►
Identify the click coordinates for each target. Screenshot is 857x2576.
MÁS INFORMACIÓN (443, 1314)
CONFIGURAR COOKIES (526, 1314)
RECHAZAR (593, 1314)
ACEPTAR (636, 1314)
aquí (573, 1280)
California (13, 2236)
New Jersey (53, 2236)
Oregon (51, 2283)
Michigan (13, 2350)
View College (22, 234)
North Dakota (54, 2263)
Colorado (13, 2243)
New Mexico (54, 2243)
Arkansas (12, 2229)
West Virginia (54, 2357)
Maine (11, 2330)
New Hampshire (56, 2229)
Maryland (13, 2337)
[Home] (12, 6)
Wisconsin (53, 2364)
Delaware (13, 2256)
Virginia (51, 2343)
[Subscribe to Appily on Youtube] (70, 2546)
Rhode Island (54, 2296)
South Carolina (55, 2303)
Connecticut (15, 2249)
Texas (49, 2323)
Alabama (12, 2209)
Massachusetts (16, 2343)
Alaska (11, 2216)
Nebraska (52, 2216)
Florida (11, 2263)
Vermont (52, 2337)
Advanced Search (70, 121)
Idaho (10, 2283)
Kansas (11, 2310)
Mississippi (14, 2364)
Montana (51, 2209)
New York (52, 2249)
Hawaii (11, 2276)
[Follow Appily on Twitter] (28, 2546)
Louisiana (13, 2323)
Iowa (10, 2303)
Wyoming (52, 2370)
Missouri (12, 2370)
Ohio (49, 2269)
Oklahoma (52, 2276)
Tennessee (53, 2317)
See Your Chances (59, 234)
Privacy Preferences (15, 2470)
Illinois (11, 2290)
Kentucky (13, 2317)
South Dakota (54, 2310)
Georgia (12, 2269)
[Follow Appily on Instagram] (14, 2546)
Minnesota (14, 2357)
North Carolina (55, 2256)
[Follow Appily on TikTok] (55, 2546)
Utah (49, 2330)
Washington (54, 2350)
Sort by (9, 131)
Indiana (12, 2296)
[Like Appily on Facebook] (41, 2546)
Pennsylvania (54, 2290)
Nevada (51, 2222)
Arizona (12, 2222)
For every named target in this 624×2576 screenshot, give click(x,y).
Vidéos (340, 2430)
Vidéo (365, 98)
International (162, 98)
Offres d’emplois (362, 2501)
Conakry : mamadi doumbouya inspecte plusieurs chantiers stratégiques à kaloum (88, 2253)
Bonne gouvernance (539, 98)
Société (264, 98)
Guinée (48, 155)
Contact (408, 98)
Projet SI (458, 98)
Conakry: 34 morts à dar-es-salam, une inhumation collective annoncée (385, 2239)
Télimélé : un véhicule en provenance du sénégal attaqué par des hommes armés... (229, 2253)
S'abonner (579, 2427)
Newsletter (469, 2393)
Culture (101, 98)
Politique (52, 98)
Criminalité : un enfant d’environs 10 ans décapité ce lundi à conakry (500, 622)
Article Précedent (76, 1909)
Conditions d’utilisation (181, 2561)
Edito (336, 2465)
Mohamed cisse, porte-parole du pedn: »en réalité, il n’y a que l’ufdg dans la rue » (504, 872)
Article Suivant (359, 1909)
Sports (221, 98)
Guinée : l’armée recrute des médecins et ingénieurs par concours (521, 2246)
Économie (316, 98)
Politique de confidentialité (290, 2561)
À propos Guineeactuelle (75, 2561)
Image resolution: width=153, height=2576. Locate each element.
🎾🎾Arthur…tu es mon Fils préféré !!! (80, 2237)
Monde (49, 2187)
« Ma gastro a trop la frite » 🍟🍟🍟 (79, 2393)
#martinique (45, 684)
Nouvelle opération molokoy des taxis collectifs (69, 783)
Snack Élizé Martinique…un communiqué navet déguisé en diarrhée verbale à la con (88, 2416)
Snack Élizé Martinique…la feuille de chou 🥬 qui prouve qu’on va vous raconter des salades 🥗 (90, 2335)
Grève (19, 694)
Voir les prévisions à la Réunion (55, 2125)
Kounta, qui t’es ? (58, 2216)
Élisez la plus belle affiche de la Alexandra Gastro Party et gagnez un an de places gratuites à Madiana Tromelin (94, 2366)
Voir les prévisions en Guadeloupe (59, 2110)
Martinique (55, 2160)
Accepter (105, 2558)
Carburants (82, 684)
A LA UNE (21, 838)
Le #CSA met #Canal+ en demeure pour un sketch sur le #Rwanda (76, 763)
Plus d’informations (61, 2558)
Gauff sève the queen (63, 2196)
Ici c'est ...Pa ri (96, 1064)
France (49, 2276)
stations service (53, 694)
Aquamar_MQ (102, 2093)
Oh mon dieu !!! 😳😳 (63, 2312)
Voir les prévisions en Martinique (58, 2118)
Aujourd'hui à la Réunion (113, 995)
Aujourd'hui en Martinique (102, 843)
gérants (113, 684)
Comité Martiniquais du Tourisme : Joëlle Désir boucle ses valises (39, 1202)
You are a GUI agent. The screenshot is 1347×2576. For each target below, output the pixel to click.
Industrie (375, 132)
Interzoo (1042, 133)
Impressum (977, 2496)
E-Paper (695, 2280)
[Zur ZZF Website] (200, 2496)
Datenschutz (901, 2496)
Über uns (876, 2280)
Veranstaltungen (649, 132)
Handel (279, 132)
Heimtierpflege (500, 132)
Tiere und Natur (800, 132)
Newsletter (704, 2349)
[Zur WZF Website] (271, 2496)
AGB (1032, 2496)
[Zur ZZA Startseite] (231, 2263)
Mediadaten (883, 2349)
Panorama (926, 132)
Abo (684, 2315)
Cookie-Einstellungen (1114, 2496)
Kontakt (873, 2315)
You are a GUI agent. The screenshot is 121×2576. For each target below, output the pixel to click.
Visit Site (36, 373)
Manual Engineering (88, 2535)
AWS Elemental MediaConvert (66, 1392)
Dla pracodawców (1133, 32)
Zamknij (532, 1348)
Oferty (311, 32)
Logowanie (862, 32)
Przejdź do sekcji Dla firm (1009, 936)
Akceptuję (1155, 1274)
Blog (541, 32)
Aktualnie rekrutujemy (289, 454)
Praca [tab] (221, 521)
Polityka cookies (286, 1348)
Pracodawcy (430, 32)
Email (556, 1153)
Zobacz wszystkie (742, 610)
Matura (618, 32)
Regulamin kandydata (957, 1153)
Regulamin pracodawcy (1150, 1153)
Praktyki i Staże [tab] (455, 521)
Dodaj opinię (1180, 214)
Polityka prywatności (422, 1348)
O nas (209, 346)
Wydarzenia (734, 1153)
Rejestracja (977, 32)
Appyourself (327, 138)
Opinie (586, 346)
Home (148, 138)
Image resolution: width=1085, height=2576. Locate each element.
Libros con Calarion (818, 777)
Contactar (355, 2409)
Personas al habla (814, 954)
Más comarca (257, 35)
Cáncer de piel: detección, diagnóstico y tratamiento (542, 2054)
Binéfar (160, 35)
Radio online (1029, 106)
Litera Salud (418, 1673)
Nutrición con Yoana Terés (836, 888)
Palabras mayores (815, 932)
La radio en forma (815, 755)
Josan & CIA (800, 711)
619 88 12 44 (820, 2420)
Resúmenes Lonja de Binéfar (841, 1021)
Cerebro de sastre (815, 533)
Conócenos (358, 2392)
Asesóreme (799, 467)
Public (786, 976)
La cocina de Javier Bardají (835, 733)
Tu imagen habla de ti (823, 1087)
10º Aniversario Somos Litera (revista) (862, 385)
◄
● **WHAT YOU ARE ASKED TO DO**:
Line by line, print the records above exactly as they stand.

● **REPLY**:
Identify the click coordinates for each target. Screenshot is 857x2576.
MÁS INFORMACIÓN (443, 1314)
CONFIGURAR COOKIES (526, 1314)
RECHAZAR (593, 1314)
ACEPTAR (636, 1314)
aquí (573, 1280)
California (13, 2236)
New Jersey (53, 2236)
Oregon (51, 2283)
Michigan (13, 2350)
View College (22, 234)
North Dakota (54, 2263)
Colorado (13, 2243)
New Mexico (54, 2243)
Arkansas (12, 2229)
West Virginia (54, 2357)
Maine (11, 2330)
New Hampshire (56, 2229)
Maryland (13, 2337)
[Home] (12, 6)
Wisconsin (53, 2364)
Delaware (13, 2256)
Virginia (51, 2343)
[Subscribe to Appily on Youtube] (70, 2546)
Rhode Island (54, 2296)
South Carolina (55, 2303)
Connecticut (15, 2249)
Texas (49, 2323)
Alabama (12, 2209)
Massachusetts (16, 2343)
Alaska (11, 2216)
Nebraska (52, 2216)
Florida (11, 2263)
Vermont (52, 2337)
Advanced Search (70, 121)
Idaho (10, 2283)
Kansas (11, 2310)
Mississippi (14, 2364)
Montana (51, 2209)
New York (52, 2249)
Hawaii (11, 2276)
[Follow Appily on Twitter] (28, 2546)
Louisiana (13, 2323)
Iowa (10, 2303)
Wyoming (52, 2370)
Missouri (12, 2370)
Ohio (49, 2269)
Oklahoma (52, 2276)
Tennessee (53, 2317)
See Your Chances (59, 234)
Privacy Preferences (15, 2470)
Illinois (11, 2290)
Kentucky (13, 2317)
South Dakota (54, 2310)
Georgia (12, 2269)
[Follow Appily on Instagram] (14, 2546)
Minnesota (14, 2357)
North Carolina (55, 2256)
[Follow Appily on TikTok] (55, 2546)
Utah (49, 2330)
Washington (54, 2350)
Sort by (9, 131)
Indiana (12, 2296)
[Like Appily on Facebook] (41, 2546)
Pennsylvania (54, 2290)
Nevada (51, 2222)
Arizona (12, 2222)
For every named target in this 624×2576 screenshot, give click(x,y).
Vidéos (340, 2430)
Vidéo (365, 98)
International (162, 98)
Offres d’emplois (362, 2501)
Conakry : mamadi doumbouya inspecte plusieurs chantiers stratégiques à kaloum (88, 2253)
Bonne gouvernance (539, 98)
Société (264, 98)
Guinée (48, 155)
Contact (408, 98)
Projet SI (458, 98)
Conakry: 34 morts à dar-es-salam, une inhumation collective annoncée (385, 2239)
Télimélé : un véhicule en provenance du sénégal attaqué par des hommes armés... (229, 2253)
S'abonner (579, 2427)
Newsletter (469, 2393)
Culture (101, 98)
Politique (52, 98)
Criminalité : un enfant d’environs 10 ans décapité ce lundi à conakry (500, 622)
Article Précedent (76, 1909)
Conditions d’utilisation (181, 2561)
Edito (336, 2465)
Mohamed cisse, porte-parole du pedn: »en réalité, il n’y a que l’ufdg dans la rue » (504, 872)
Article Suivant (359, 1909)
Sports (221, 98)
Guinée : l’armée recrute des médecins et ingénieurs par concours (521, 2246)
Économie (316, 98)
Politique de confidentialité (290, 2561)
À propos Guineeactuelle (75, 2561)
Image resolution: width=153, height=2576. Locate each element.
🎾🎾Arthur…tu es mon Fils préféré !!! (80, 2237)
Monde (49, 2187)
« Ma gastro a trop la frite » 🍟🍟🍟 (79, 2393)
#martinique (45, 684)
Nouvelle opération molokoy des taxis collectifs (69, 783)
Snack Élizé Martinique…un communiqué navet déguisé en diarrhée verbale à la con (88, 2416)
Snack Élizé Martinique…la feuille de chou 🥬 qui prouve qu’on va vous raconter des salades 🥗 (90, 2335)
Grève (19, 694)
Voir les prévisions à la Réunion (55, 2125)
Kounta, qui t’es ? (58, 2216)
Élisez la plus belle affiche de la Alexandra Gastro Party et gagnez un an de places gratuites à Madiana Tromelin (94, 2366)
Voir les prévisions en Guadeloupe (59, 2110)
Martinique (55, 2160)
Accepter (105, 2558)
Carburants (82, 684)
A LA UNE (21, 838)
Le #CSA met #Canal+ en demeure pour un sketch sur le #Rwanda (76, 763)
Plus d’informations (61, 2558)
Gauff sève the queen (63, 2196)
Ici c'est ...Pa ri (96, 1064)
France (49, 2276)
stations service (53, 694)
Aquamar_MQ (102, 2093)
Oh mon dieu !!! 😳😳 (63, 2312)
Voir les prévisions en Martinique (58, 2118)
Aujourd'hui à la Réunion (113, 995)
Aujourd'hui en Martinique (102, 843)
gérants (113, 684)
Comité Martiniquais du Tourisme : Joëlle Désir boucle ses valises (39, 1202)
You are a GUI agent. The screenshot is 1347×2576. For each target below, output the pixel to click.
Industrie (375, 132)
Interzoo (1042, 133)
Impressum (977, 2496)
E-Paper (695, 2280)
[Zur ZZF Website] (200, 2496)
Datenschutz (901, 2496)
Über uns (876, 2280)
Veranstaltungen (649, 132)
Handel (279, 132)
Heimtierpflege (500, 132)
Tiere und Natur (800, 132)
Newsletter (704, 2349)
[Zur WZF Website] (271, 2496)
AGB (1032, 2496)
[Zur ZZA Startseite] (231, 2263)
Mediadaten (883, 2349)
Panorama (926, 132)
Abo (684, 2315)
Cookie-Einstellungen (1114, 2496)
Kontakt (873, 2315)
You are a GUI agent. The screenshot is 121×2576. For each target below, output the pixel to click.
Visit Site (36, 373)
Manual Engineering (88, 2535)
AWS Elemental MediaConvert (66, 1392)
Dla pracodawców (1133, 32)
Zamknij (532, 1348)
Oferty (311, 32)
Logowanie (862, 32)
Przejdź do sekcji Dla firm (1009, 936)
Akceptuję (1155, 1274)
Blog (541, 32)
Aktualnie rekrutujemy (289, 454)
Praca [tab] (221, 521)
Polityka cookies (286, 1348)
Pracodawcy (430, 32)
Email (556, 1153)
Zobacz wszystkie (742, 610)
Matura (618, 32)
Regulamin kandydata (957, 1153)
Regulamin pracodawcy (1150, 1153)
Praktyki i Staże [tab] (455, 521)
Dodaj opinię (1180, 214)
Polityka prywatności (422, 1348)
O nas (209, 346)
Wydarzenia (734, 1153)
Rejestracja (977, 32)
Appyourself (327, 138)
Opinie (586, 346)
Home (148, 138)
Image resolution: width=1085, height=2576. Locate each element.
Libros con Calarion (818, 777)
Contactar (355, 2409)
Personas al habla (814, 954)
Más comarca (257, 35)
Cáncer de piel: detección, diagnóstico y tratamiento (542, 2054)
Binéfar (160, 35)
Radio online (1029, 106)
Litera Salud (418, 1673)
Nutrición con Yoana Terés (836, 888)
Palabras mayores (815, 932)
La radio en forma (815, 755)
Josan & CIA (800, 711)
619 88 12 44 (820, 2420)
Resúmenes Lonja de Binéfar (841, 1021)
Cerebro de sastre (815, 533)
Conócenos (358, 2392)
Asesóreme (799, 467)
Public (786, 976)
La cocina de Javier Bardají (835, 733)
Tu imagen habla de ti (823, 1087)
10º Aniversario Somos Litera (revista) (862, 385)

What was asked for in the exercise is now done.